Where the string "width" occurs in the material below, report the whole line.
(Beginning of WORKING DATA)
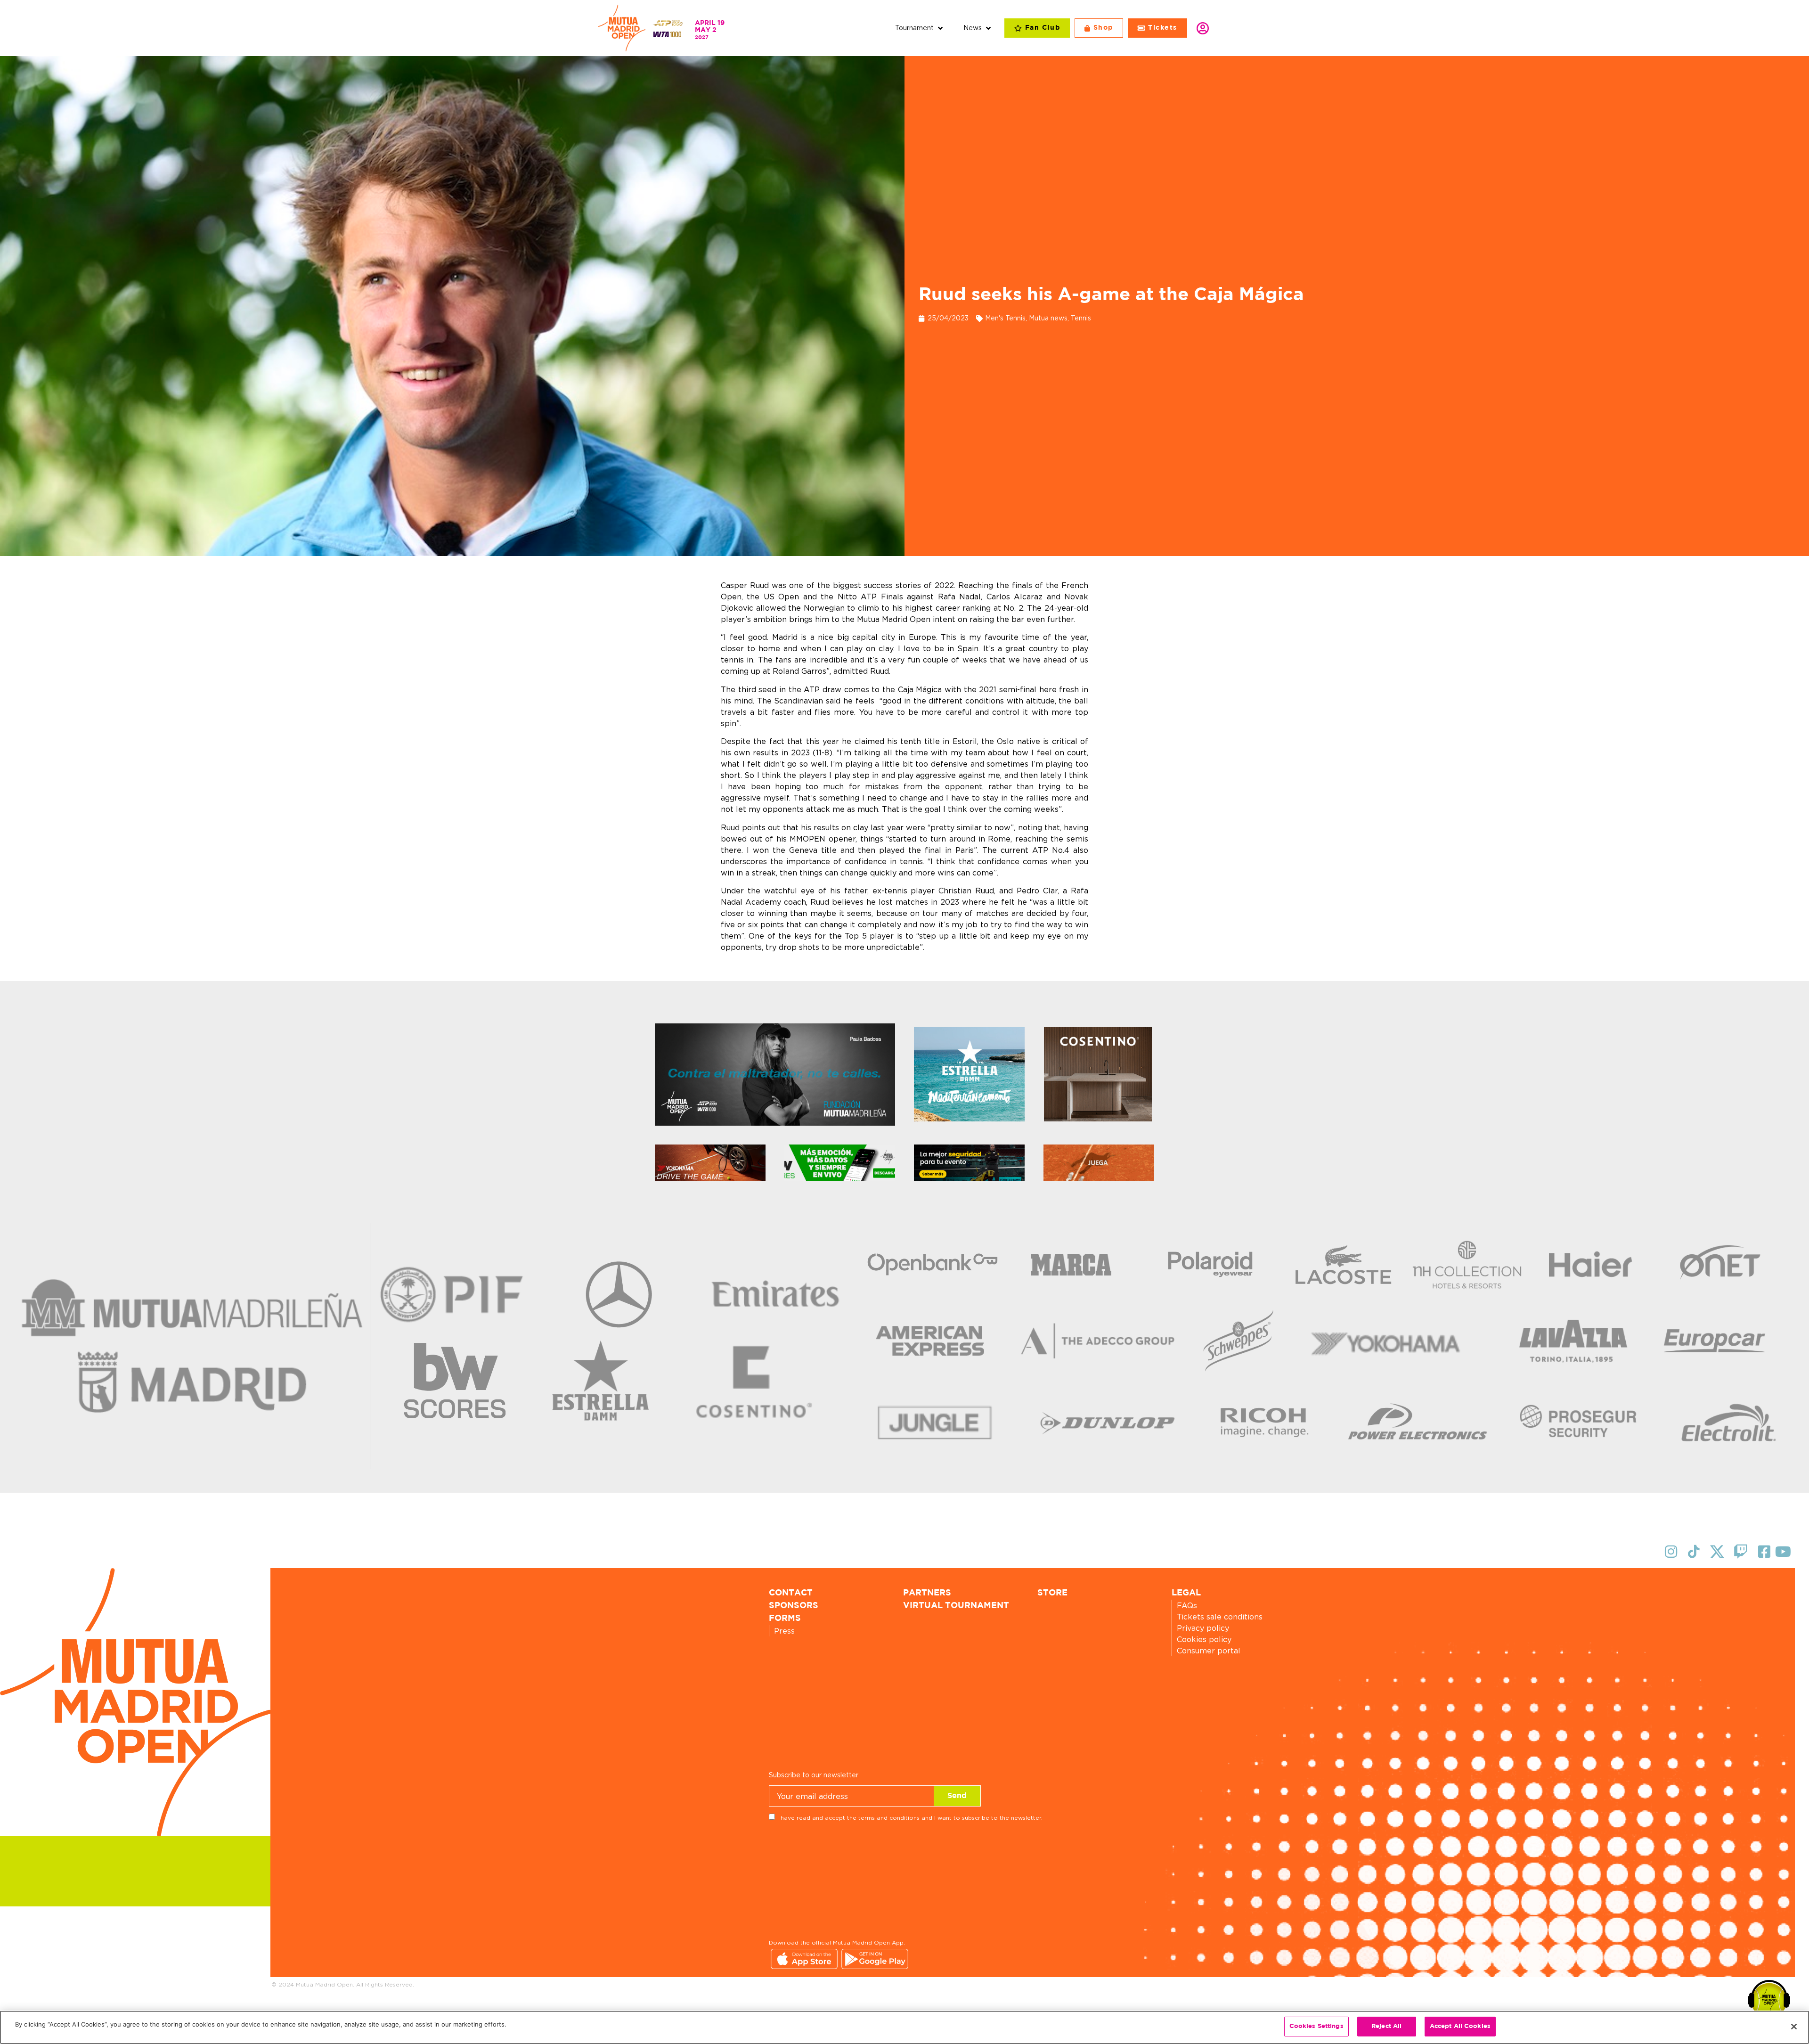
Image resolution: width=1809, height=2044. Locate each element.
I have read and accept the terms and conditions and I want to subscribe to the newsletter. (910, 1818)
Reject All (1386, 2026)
(End of WORKING DATA)
(Beginning of WORKING DATA)
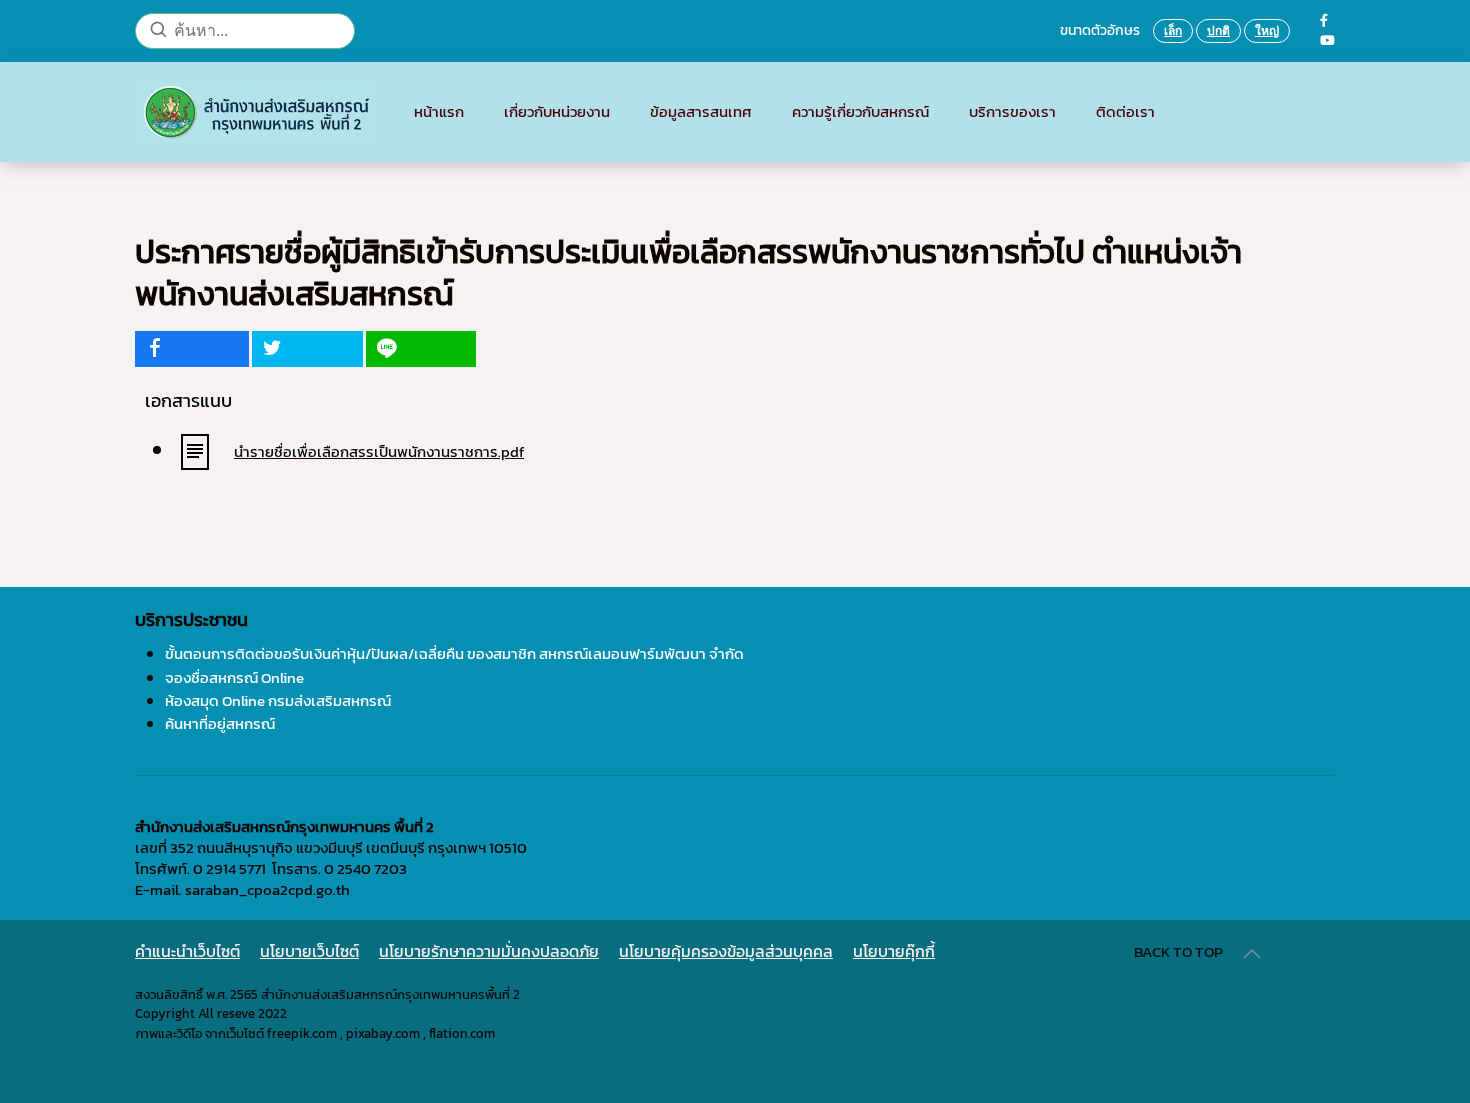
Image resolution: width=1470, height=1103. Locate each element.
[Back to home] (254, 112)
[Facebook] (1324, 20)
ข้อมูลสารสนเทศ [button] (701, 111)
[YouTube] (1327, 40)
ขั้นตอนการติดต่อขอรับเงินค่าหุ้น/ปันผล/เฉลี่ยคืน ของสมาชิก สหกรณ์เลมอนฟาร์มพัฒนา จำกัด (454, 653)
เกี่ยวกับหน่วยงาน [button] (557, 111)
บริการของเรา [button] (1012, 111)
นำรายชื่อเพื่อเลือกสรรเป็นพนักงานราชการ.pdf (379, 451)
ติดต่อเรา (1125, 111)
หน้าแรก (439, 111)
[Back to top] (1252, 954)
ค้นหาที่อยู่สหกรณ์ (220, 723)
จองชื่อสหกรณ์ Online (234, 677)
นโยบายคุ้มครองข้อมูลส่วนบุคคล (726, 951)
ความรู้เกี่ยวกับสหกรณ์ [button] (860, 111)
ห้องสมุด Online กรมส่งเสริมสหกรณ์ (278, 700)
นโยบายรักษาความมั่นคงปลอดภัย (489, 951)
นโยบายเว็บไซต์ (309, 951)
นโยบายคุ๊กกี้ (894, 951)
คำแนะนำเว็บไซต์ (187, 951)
(End of WORKING DATA)
■ **EXPECTED OUTPUT**:
Image resolution: width=1809, height=2044. Locate each element.
Image resolution: width=1470, height=1103. Locate each element.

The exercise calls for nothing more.